Work item: Copy the rows from the beginning through the line containing "center [356, 188].", keeping both ends.

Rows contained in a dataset
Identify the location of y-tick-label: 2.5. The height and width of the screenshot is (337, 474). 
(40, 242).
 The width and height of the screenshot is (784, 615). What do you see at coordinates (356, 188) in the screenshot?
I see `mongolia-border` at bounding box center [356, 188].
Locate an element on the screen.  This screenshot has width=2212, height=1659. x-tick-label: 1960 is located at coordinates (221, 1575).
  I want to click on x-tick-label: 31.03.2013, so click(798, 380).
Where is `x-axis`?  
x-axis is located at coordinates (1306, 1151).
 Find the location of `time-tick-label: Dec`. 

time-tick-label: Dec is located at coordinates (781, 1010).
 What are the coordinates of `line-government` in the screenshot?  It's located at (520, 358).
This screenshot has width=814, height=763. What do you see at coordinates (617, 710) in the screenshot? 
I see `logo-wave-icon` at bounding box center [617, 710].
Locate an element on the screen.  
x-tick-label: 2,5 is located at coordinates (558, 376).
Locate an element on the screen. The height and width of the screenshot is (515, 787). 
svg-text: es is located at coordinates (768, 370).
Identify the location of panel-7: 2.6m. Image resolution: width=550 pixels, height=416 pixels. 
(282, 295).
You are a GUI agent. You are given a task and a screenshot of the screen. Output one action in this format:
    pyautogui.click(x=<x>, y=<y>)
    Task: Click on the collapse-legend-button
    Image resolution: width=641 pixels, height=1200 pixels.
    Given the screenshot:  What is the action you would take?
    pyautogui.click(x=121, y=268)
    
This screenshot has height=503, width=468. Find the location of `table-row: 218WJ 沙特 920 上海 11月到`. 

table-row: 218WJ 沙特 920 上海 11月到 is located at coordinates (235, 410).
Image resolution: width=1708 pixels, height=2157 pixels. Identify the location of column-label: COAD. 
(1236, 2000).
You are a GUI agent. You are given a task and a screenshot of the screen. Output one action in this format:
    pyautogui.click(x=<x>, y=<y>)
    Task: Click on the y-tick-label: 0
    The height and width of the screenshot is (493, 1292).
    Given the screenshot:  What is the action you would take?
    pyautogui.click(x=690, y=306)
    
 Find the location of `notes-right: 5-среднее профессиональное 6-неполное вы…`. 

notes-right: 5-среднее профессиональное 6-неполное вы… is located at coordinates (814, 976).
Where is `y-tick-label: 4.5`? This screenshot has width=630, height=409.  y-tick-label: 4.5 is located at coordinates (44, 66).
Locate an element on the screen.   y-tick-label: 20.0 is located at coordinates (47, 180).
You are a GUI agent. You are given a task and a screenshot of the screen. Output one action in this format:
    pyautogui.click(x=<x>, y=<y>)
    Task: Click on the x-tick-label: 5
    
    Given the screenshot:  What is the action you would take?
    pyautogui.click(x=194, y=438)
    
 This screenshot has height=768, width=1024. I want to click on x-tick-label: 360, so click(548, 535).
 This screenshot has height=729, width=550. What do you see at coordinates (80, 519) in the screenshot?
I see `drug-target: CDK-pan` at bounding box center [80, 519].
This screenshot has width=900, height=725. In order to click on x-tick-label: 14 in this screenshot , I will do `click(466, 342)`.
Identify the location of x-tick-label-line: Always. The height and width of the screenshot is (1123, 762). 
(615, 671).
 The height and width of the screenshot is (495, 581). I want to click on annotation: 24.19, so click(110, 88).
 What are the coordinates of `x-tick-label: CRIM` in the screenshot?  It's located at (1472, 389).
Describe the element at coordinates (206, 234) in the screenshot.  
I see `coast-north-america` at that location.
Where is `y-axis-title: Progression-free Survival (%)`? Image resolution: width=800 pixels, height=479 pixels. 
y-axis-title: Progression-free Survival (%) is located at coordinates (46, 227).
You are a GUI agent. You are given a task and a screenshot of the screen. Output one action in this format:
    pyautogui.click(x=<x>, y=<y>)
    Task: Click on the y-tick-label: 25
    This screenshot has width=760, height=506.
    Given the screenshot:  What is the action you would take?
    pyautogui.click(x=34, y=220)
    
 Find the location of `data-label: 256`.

Exercise response:
Identify the location of y-tick-label: 2.5. The height and width of the screenshot is (337, 474). 
(40, 242).
 The width and height of the screenshot is (784, 615). What do you see at coordinates (356, 188) in the screenshot?
I see `mongolia-border` at bounding box center [356, 188].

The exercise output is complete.